Human Genomes Platform Project: Data and Metadata Archiving Feasibility Report

The generation of human genomics data is growing at an unprecedented rate. The retention and sharing of this data is important for a number of reasons, including:

• Ensuring transparency and reproducibility of results.

• Validation of new discoveries in comparable datasets.

• Ability to reanalyse data with new methods and gain new insights.

• Re-use of data for purposes not imagined by original data collectors.

• Integration of datasets to gain more statistical power.

The availability of human genomics data for integration and reanalysis has the potential to contribute to improved health outcomes through biomarker discovery, clinical trials, and precision medicine. In addition, generating sequencing data for research is expensive and largely funded through government grants. Therefore, deriving the maximum value from these data and ensuring it benefits the wider community is paramount. 

As a result, within the human genomics community there is momentum towards making genomics data Findable, Accessible, Interoperable and Reusable (FAIR). Increasingly, many leading scientific journals require human genomics data to be submitted to a recognised archive before publication.

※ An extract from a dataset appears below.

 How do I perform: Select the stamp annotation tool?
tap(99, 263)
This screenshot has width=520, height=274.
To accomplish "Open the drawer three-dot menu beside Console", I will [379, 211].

In addition, the National Institutes of Health (NIH), which funds the vast majority of all health-related research in the US, mandates that all human genomic data they fund is shared. This has led to large amounts of human genomic data being submitted to global archives in order to meet these requirements. The value and utility of these data depend not only on the data being findable but also on the quality of the contextual metadata describing it. Typically, archives place minimal requirements on contextual metadata that may describe the clinical, demographic or phenotypic aspects of the samples, as well as information about the experiment/data acquisition methods used. Limiting these requirements can make the submission process easier but restricts how the data can be found and/or reused by others. 

In Australia, there are no national mandates or standards for how human genomics research data should be managed, shared, and preserved long-term. Peak funding bodies, the National Health and Medical Research Council (NHMRC) and the Australian Research Council (ARC), give general guidance and recommendations, but these are not tailored to the human genomics domain. Guidance is aimed mainly at institutes to implement clear policies around ownership, management, preservation and accessibility of data. 

The Australian government has recognised the need for a national approach to managing human genomics data (NAGIM). A blueprint for how this infrastructure could be established as well as a technology piloting phase have been undertaken. Australian human genomics research data is often siloed within institutes, or housed in difficult to access overseas archives, limiting the benefits that could be derived from these valuable data to Australians.

The Human Genomes Platform Project (hereafter referred to as ‘the HGPP’ or ‘the project’) is a collaborative research project aiming to overcome some of the challenges and limitations outlined above. Its goal is to enhance secure and responsible human genomic data sharing for research purposes. The project partners represent many of the largest human genome sequencing and analysis organisations in Australia. 

The goals of the data and metadata archiving sub-project within the HGPP are to: 

• Understand the needs of stakeholders when submitting, downloading, and managing datasets in international repositories and the challenges they have faced.

• Investigate the options and requirements for establishing national human genomics repositories in Australia.

• Provide technical insight into implementation options.

• Link to international communities, platforms, standards, and solutions.